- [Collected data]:
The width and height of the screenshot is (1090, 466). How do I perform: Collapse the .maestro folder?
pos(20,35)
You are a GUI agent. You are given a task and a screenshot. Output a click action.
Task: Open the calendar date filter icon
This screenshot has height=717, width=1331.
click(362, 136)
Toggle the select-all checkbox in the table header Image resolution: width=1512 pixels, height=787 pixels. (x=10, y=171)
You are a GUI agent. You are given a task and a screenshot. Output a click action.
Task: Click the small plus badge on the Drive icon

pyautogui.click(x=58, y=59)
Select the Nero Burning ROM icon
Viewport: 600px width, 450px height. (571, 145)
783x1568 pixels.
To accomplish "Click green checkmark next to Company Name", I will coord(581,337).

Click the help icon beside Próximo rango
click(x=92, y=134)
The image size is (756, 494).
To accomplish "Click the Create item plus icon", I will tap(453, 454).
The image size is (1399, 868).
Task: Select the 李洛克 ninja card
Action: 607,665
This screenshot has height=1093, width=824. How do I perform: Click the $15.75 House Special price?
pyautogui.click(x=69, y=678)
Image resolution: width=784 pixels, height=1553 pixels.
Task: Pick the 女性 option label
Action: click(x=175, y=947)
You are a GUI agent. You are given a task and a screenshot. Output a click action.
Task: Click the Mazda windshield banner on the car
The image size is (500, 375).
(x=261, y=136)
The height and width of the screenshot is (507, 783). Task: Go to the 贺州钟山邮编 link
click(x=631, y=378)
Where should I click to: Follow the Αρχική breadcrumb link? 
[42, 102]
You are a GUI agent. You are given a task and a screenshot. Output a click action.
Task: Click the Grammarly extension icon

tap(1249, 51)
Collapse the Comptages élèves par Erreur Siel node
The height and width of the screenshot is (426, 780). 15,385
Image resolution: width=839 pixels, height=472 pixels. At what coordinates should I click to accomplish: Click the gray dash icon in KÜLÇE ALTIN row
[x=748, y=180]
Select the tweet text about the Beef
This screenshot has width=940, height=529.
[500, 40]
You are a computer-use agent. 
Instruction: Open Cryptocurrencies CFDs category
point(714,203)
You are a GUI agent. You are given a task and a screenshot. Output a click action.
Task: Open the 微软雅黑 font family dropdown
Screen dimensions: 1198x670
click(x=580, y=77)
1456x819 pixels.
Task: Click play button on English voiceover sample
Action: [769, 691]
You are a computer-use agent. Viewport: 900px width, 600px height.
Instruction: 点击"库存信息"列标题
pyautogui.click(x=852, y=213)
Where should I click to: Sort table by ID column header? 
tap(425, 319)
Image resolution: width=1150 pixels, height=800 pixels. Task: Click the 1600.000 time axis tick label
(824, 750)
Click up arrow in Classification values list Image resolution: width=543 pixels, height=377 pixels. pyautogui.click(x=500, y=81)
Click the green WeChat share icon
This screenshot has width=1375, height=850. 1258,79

- [Try it]: Please retype all of the data above exactly as it appears.

- [Reply]:
The width and height of the screenshot is (1090, 466). How do I perform: Collapse the .maestro folder?
pos(20,35)
You are a GUI agent. You are given a task and a screenshot. Output a click action.
Task: Open the calendar date filter icon
This screenshot has height=717, width=1331.
click(362, 136)
Toggle the select-all checkbox in the table header Image resolution: width=1512 pixels, height=787 pixels. (x=10, y=171)
You are a GUI agent. You are given a task and a screenshot. Output a click action.
Task: Click the small plus badge on the Drive icon

pyautogui.click(x=58, y=59)
Select the Nero Burning ROM icon
Viewport: 600px width, 450px height. (571, 145)
783x1568 pixels.
To accomplish "Click green checkmark next to Company Name", I will coord(581,337).

Click the help icon beside Próximo rango
click(x=92, y=134)
The image size is (756, 494).
To accomplish "Click the Create item plus icon", I will tap(453, 454).
The image size is (1399, 868).
Task: Select the 李洛克 ninja card
Action: 607,665
This screenshot has height=1093, width=824. How do I perform: Click the $15.75 House Special price?
pyautogui.click(x=69, y=678)
Image resolution: width=784 pixels, height=1553 pixels.
Task: Pick the 女性 option label
Action: click(x=175, y=947)
You are a GUI agent. You are given a task and a screenshot. Output a click action.
Task: Click the Mazda windshield banner on the car
The image size is (500, 375).
(x=261, y=136)
The height and width of the screenshot is (507, 783). Task: Go to the 贺州钟山邮编 link
click(x=631, y=378)
Where should I click to: Follow the Αρχική breadcrumb link? 
[42, 102]
You are a GUI agent. You are given a task and a screenshot. Output a click action.
Task: Click the Grammarly extension icon

tap(1249, 51)
Collapse the Comptages élèves par Erreur Siel node
The height and width of the screenshot is (426, 780). 15,385
Image resolution: width=839 pixels, height=472 pixels. At what coordinates should I click to accomplish: Click the gray dash icon in KÜLÇE ALTIN row
[x=748, y=180]
Select the tweet text about the Beef
This screenshot has width=940, height=529.
[500, 40]
You are a computer-use agent. 
Instruction: Open Cryptocurrencies CFDs category
point(714,203)
You are a GUI agent. You are given a task and a screenshot. Output a click action.
Task: Open the 微软雅黑 font family dropdown
Screen dimensions: 1198x670
click(x=580, y=77)
1456x819 pixels.
Task: Click play button on English voiceover sample
Action: [769, 691]
You are a computer-use agent. Viewport: 900px width, 600px height.
Instruction: 点击"库存信息"列标题
pyautogui.click(x=852, y=213)
Where should I click to: Sort table by ID column header? 
tap(425, 319)
Image resolution: width=1150 pixels, height=800 pixels. Task: Click the 1600.000 time axis tick label
(824, 750)
Click up arrow in Classification values list Image resolution: width=543 pixels, height=377 pixels. pyautogui.click(x=500, y=81)
Click the green WeChat share icon
This screenshot has width=1375, height=850. 1258,79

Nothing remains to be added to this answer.